- Authorities across China are trying to stem the spread of the country’s worst Covid outbreak in two years
- Some of the toughest measures seen in key manufacturing hubs of Shenzhen, Dongguan and Changchun
- Regions’ factories supply everything from electric scooters and toys to air conditioning units and USB sticks
New Chinese lockdowns prompted by President Xi’s zero Covid policy risk sparking another global supply chain crisis and causing shortages of iPhones, cars and other electronic gadgets in Britain, experts warned today.
Authorities across China are trying to stem the spread of the country’s worst Covid outbreak in two years, putting tens of millions of people under harsh restrictions, curbing transport and shutting factories.

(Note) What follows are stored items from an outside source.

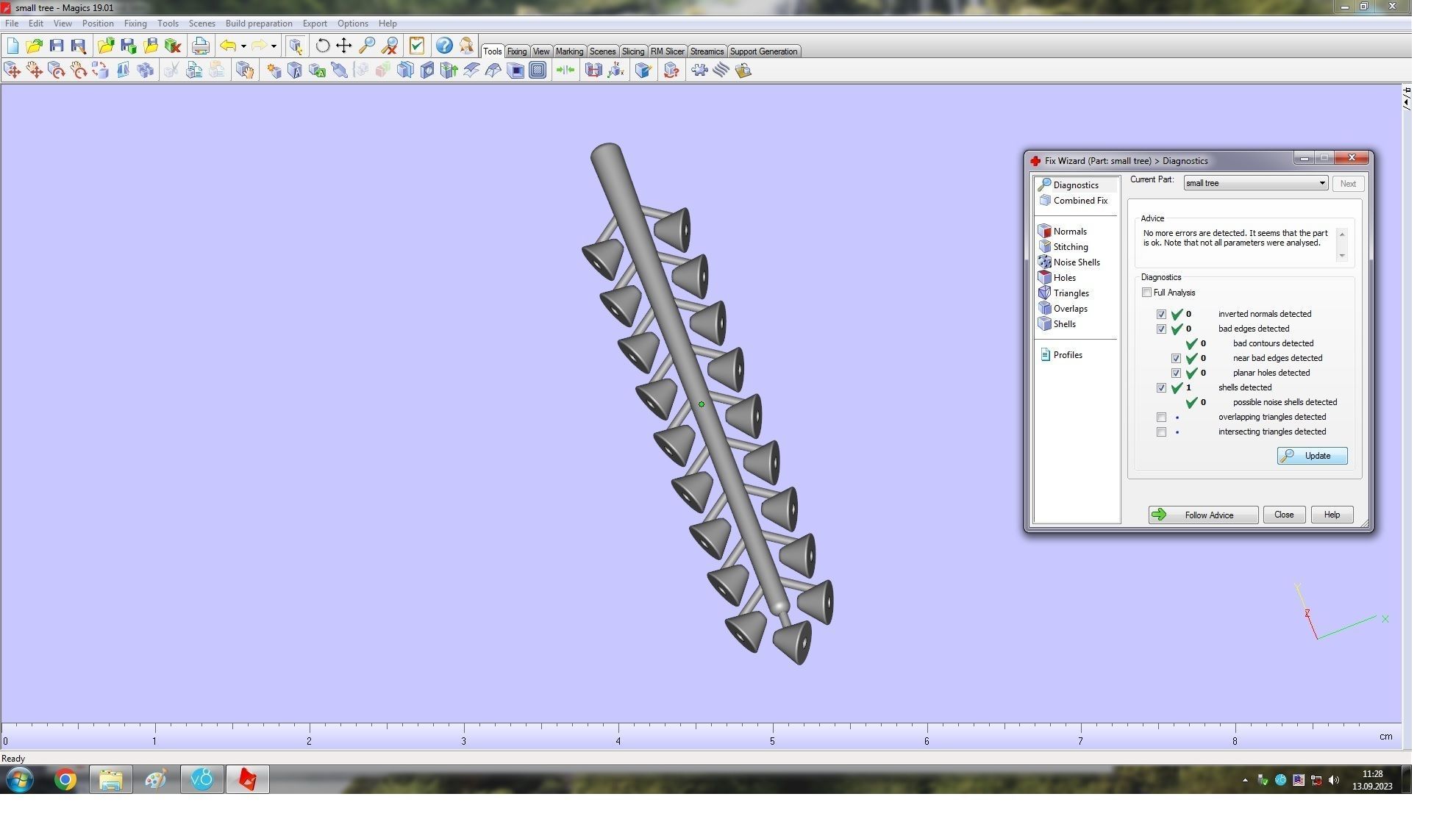This screenshot has width=1456, height=816.
Task: Open the Current Part dropdown
Action: click(1321, 184)
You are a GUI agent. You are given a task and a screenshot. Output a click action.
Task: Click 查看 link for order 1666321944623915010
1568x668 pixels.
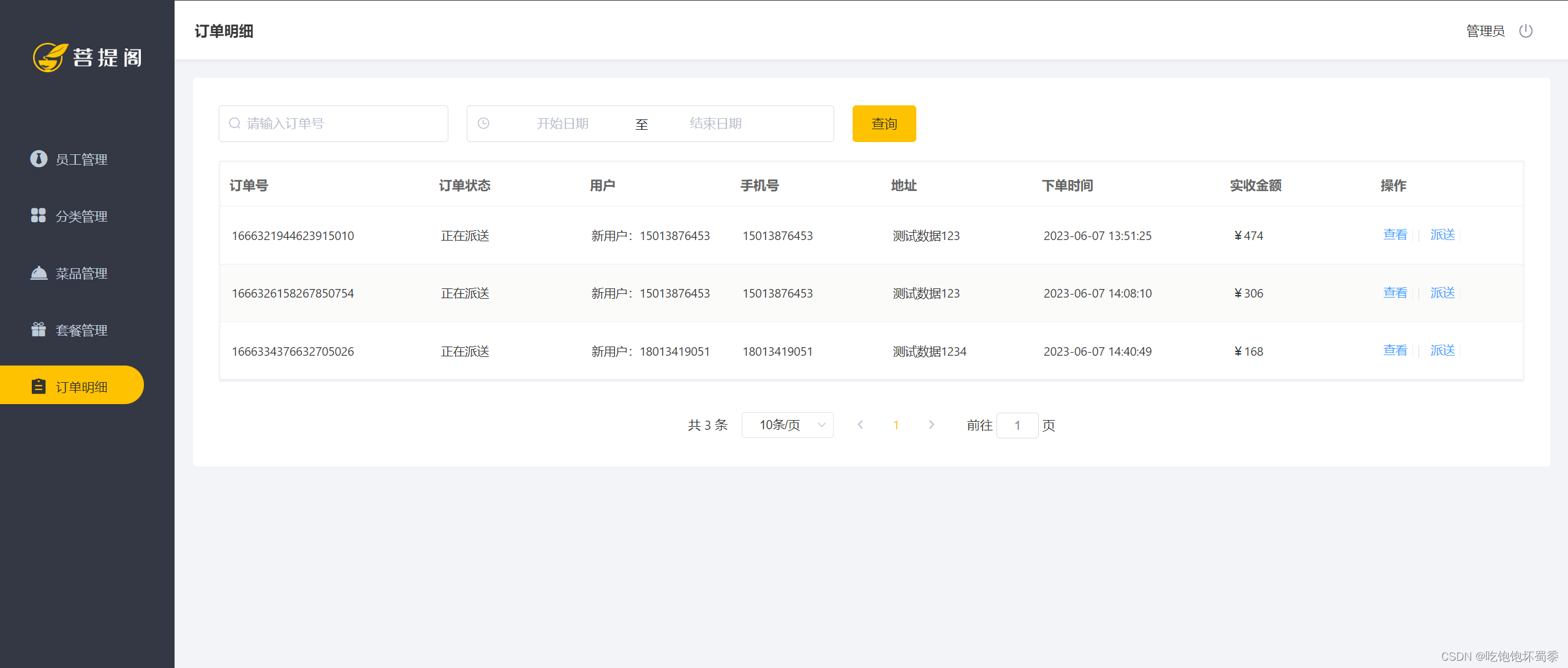(x=1395, y=235)
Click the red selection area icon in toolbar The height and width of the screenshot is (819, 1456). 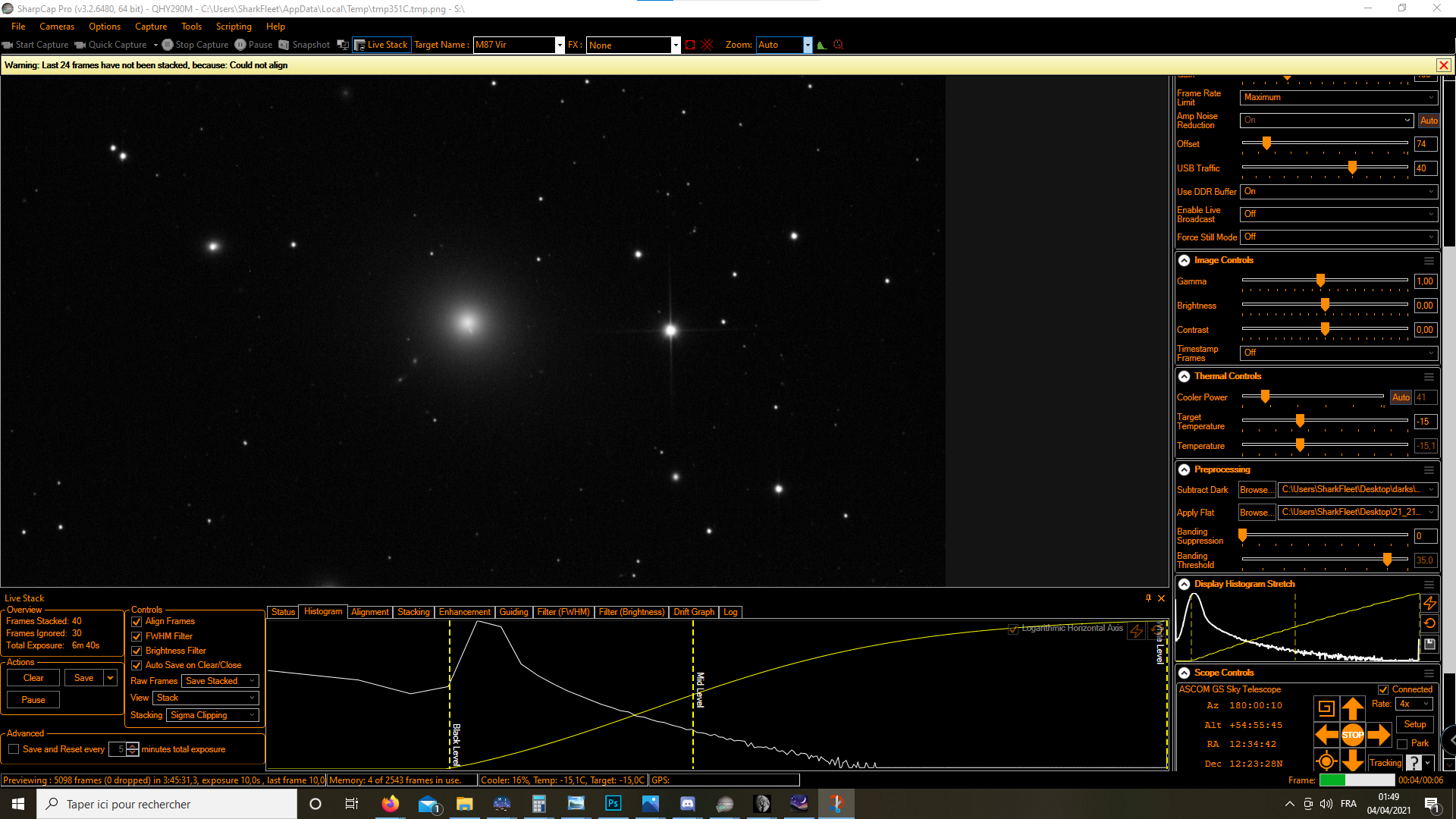click(x=689, y=45)

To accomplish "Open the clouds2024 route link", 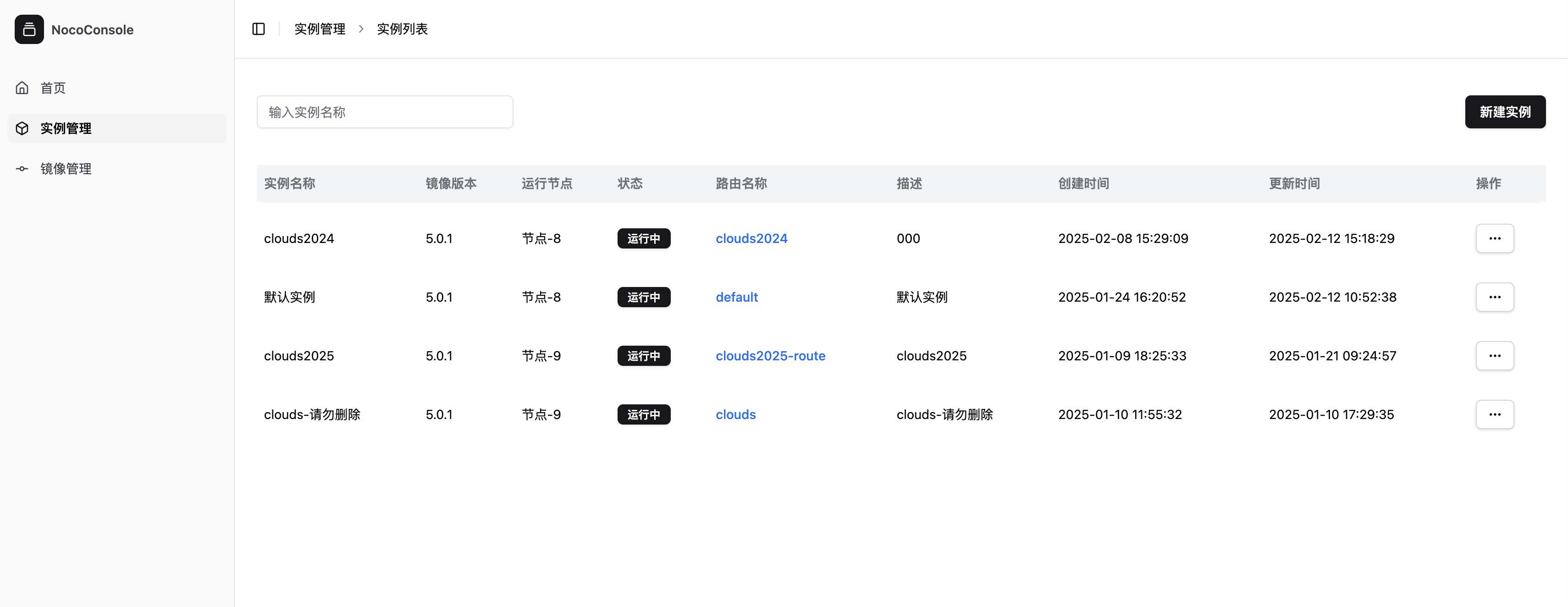I will pos(751,239).
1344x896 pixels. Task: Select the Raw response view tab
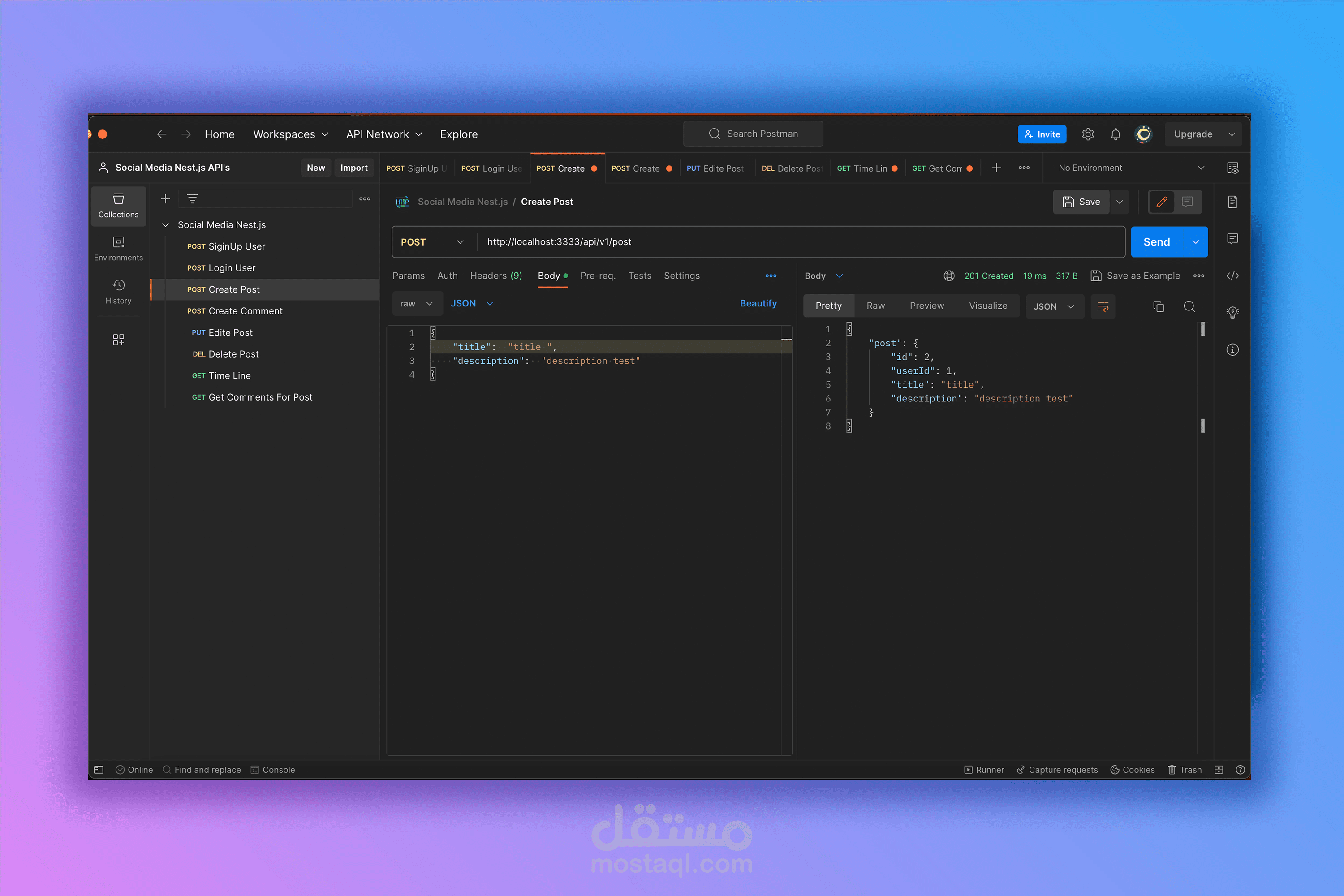(875, 306)
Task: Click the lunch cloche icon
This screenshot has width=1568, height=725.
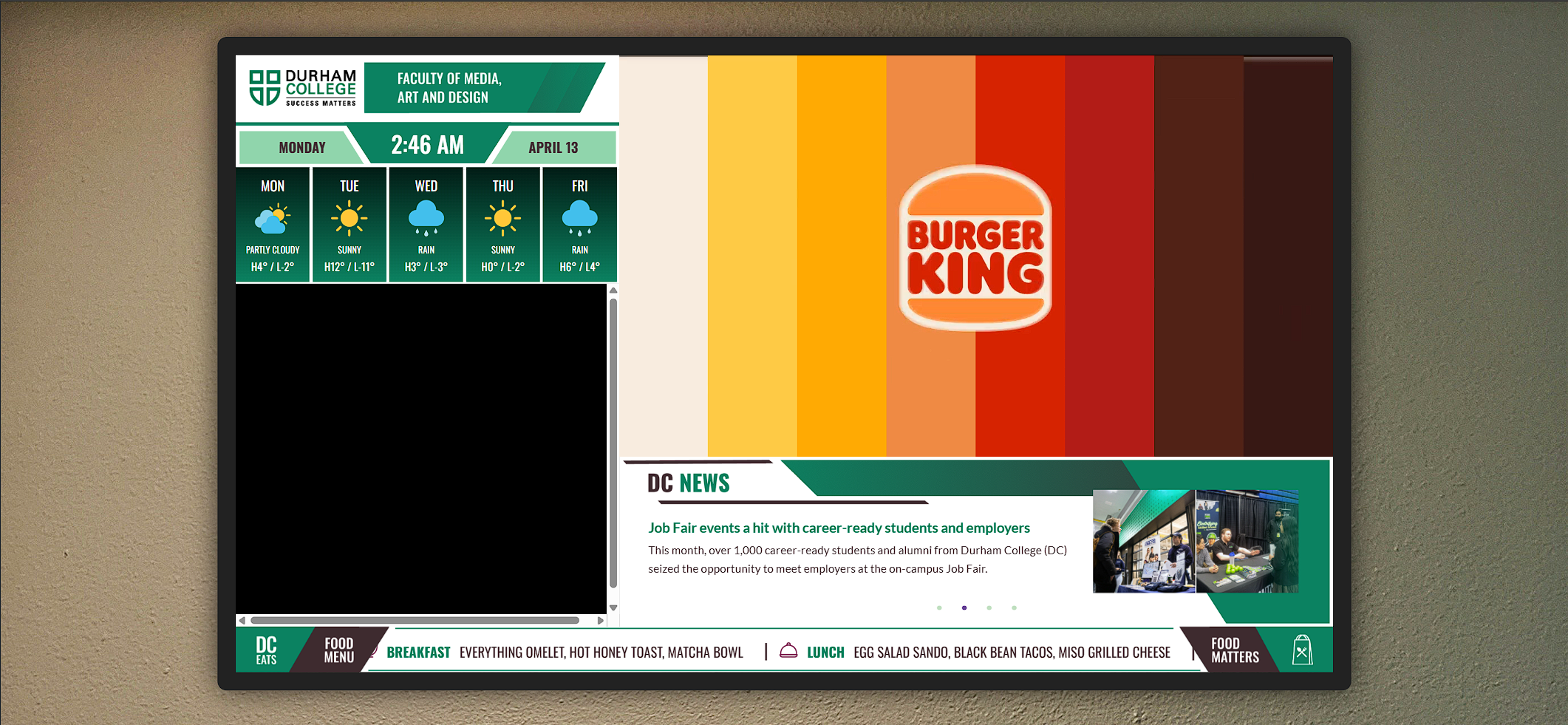Action: (788, 651)
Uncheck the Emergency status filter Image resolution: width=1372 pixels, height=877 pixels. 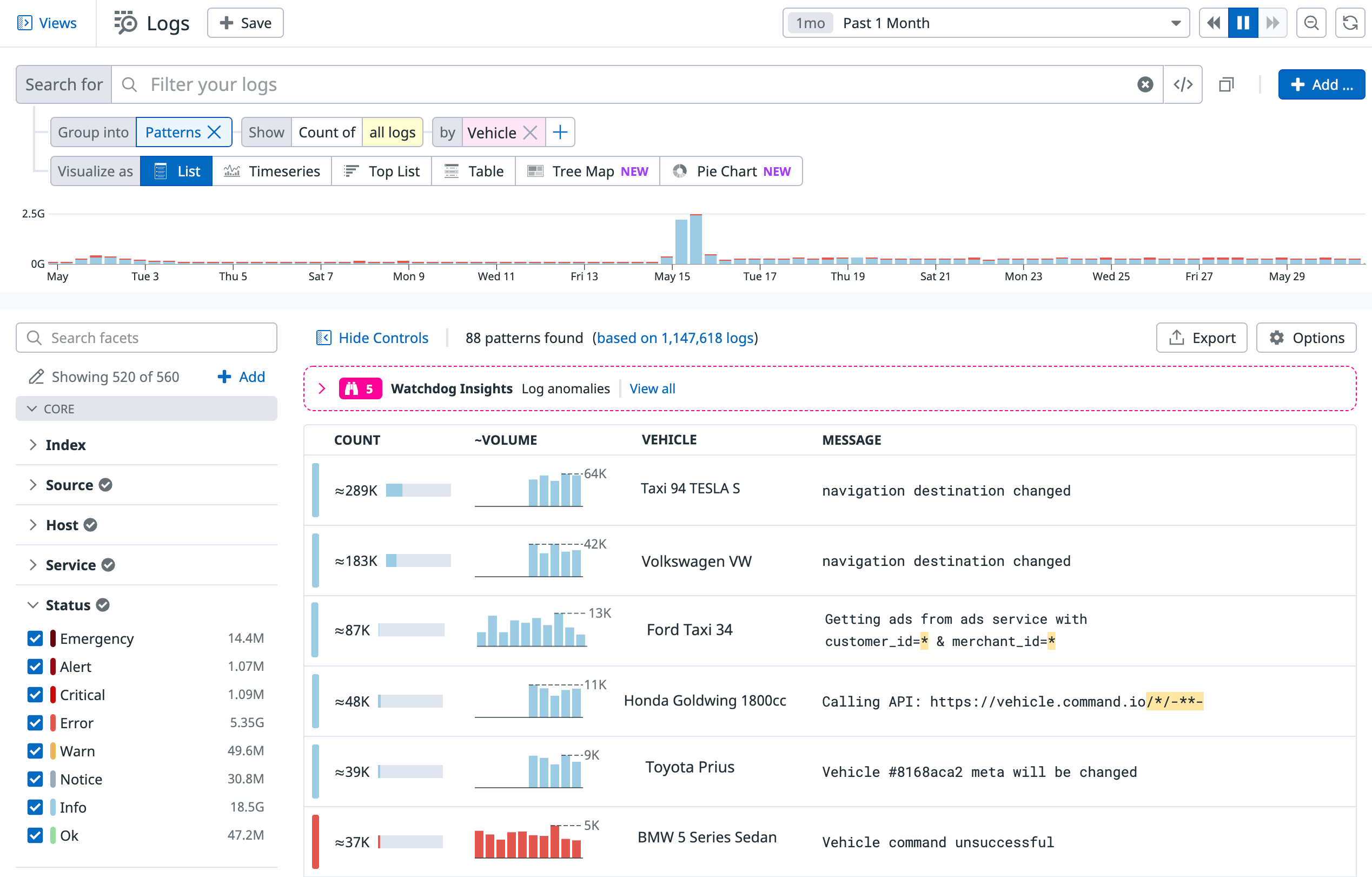pyautogui.click(x=35, y=638)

Some of the toughest measures have been applied in the key manufacturing hubs of Shenzhen, Dongguan and Changchun, as well as the Chinese financial centre of Shanghai, which is home to the world’s busiest container port.
Shenzhen’s port, Yantian, handles about 90% of all China’s electronics shipments. Foxconn, which produces Apple iPhones, had to close down its factories in Shenzhen, although these have been allowed to reopen under strict Covid controls.
Other companies which have warned Covid curbs are impacting their businesses include Toyota, Volkswagen and KFC operator Yum China. Electronic goods that could see supply issues include everything from electric scooters and toys to air conditioning units and USB sticks.
Experts warned the shutdowns could cause yet more disruption to global supply chains that have already been stretched to their limit by Covid – but said the situation would only become critical if they last for more than a few weeks.
Last year, a global logistics crisis caused by Covid and a shortage of HGV drivers saw hundreds of ships unable to dock and unload their goods, and vast piles of empty containers appearing in fields near major UK container ports.
As a result, businesses were left with huge delays to shipments, with retailers struggling to import popular Christmas gifts.
Netac Technology, which makes portable hard drives and USB flash drives, similarly warned of shipment delays as its factory in Shenzhen had to stop work.
While major ports in Shenzhen and Shanghai said they were operating normally, logistic providers said there were trucking delays due to road and testing restrictions and some firms in Shenzhen had stopped their warehouses from accepting deliveries.
Refinitiv data showed increased container congestion at key Chinese shipping hubs, with the number of vessels awaiting docking in the outer anchorages of the Yangtze Estuary, Pearl River Delta, Zhoushan and Qingdao port more than double the average of March 2021.
Chinese share prices, which plunged on Monday, slumped to close at 21-month lows yesterday as surging coronavirus cases threatened the outlook for the world’s second-largest economy.
Zhaopeng Xing of ANZ Research said he believed Chinese officials ‘can manage Omicron’ as well as before within a month or so.
‘The shock is short-lived,’ he said, adding that it would be unlikely to hit the long-term outlook.
China reported 5,280 new Covid-19 cases yesterday, more than double the previous day’s tally, as the highly transmissible Omicron variant spread across a country that has stuck tightly to a zero-Covid strategy.
At least 13 cities nationwide were fully locked down as of yesterday, and several others had partial lockdowns, with some 15,000 infections reported nationwide in March.
Scenes of closed neighbourhoods, panic buying and police cordons cast back to the early phase of the pandemic, which first emerged in China in late 2019.
Although cases from the chaotic initial outbreak in Wuhan in early 2020 are widely believed to have been under-reported, life since then had largely returned to normal in China under its strict zero-Covid approach.
Health officials have urged people over 60 to get vaccinated – including the third booster jab – as soon as possible.
Around 80 percent of people in that age group are double-vaccinated, according to official data – but Beijing is anxiously watching the situation over the border in Hong Kong, which now has the world’s highest virus death rates due to low inoculation among its oldest residents.
Health official Jiao Yahui said at a press briefing Tuesday that ‘the risk of severe illness is very high’ for people in that age group.
The northeastern province of Jilin has been worst-hit by Omicron with over 3,000 new cases on Tuesday, according to the National Health Commission.
Residents of several cities there including the provincial capital of Changchun – home to nine million people – are under stay-at-home orders.
Health officials said over 8,200 Jilin residents have now been hospitalised, with the vast majority showing mild or no symptoms.
Shenzhen is three days into a lockdown, with gaps seen on supermarket shelves, while China’s largest city Shanghai is under a lattice of restrictions.
City officials said at a press conference yesterday that ‘it is not necessary to lock down Shanghai at present’, instead opting for more ‘precise’ measures.